**TASK BRIEF**
Would you return each record that follows word for word, without its pictures?

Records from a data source
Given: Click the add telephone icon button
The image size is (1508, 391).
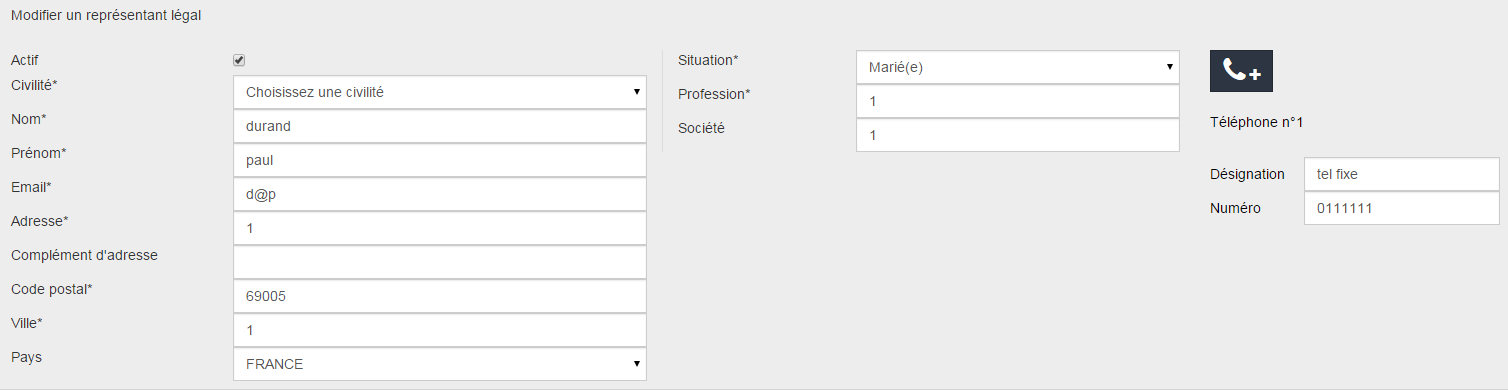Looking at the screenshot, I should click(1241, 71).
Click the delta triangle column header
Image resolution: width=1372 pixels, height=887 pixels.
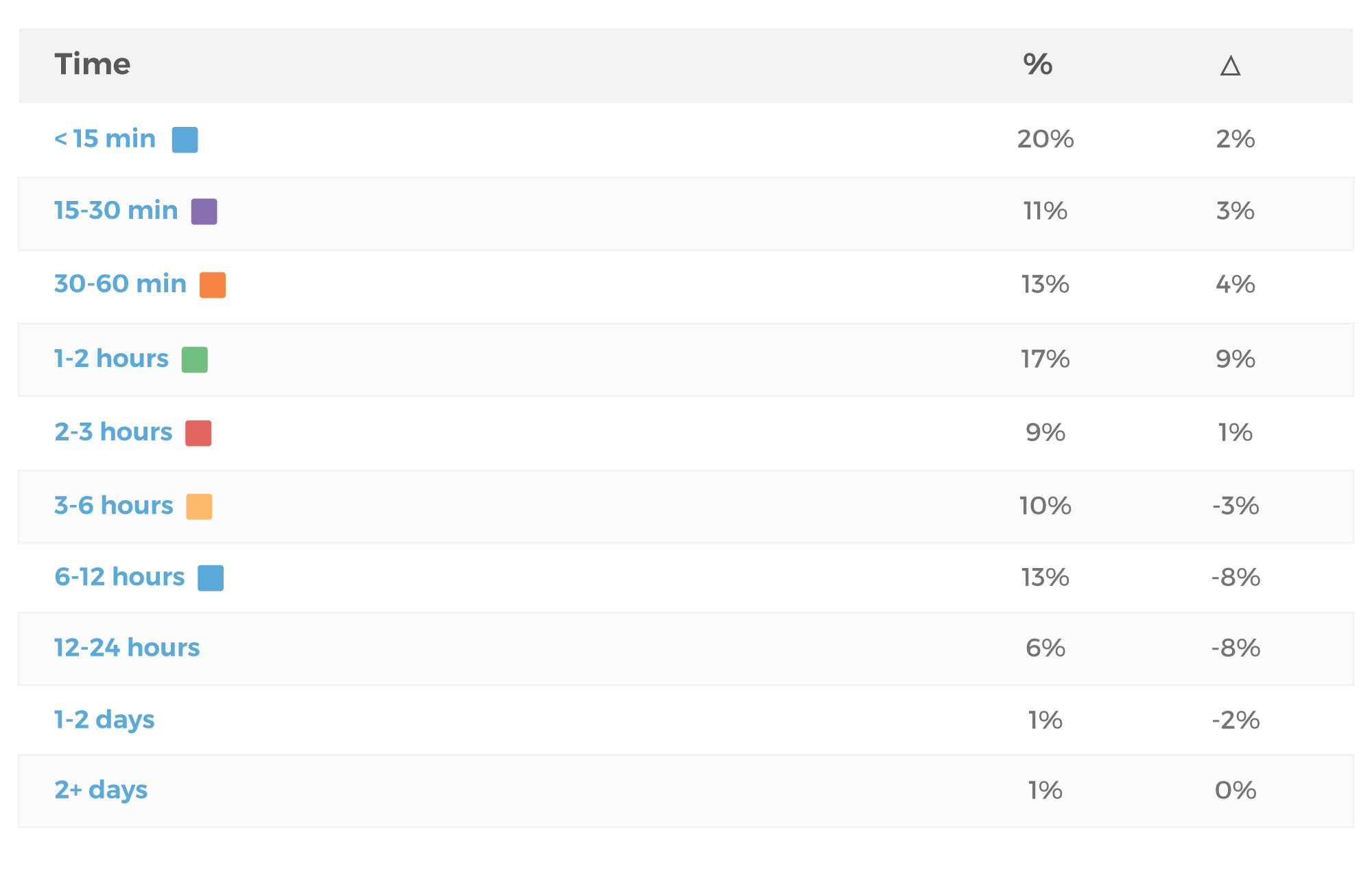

**WORKED SOLUTION**
Given: Click the add telephone icon button
The image size is (1508, 391).
Looking at the screenshot, I should click(1241, 71).
Click the delta triangle column header
Image resolution: width=1372 pixels, height=887 pixels.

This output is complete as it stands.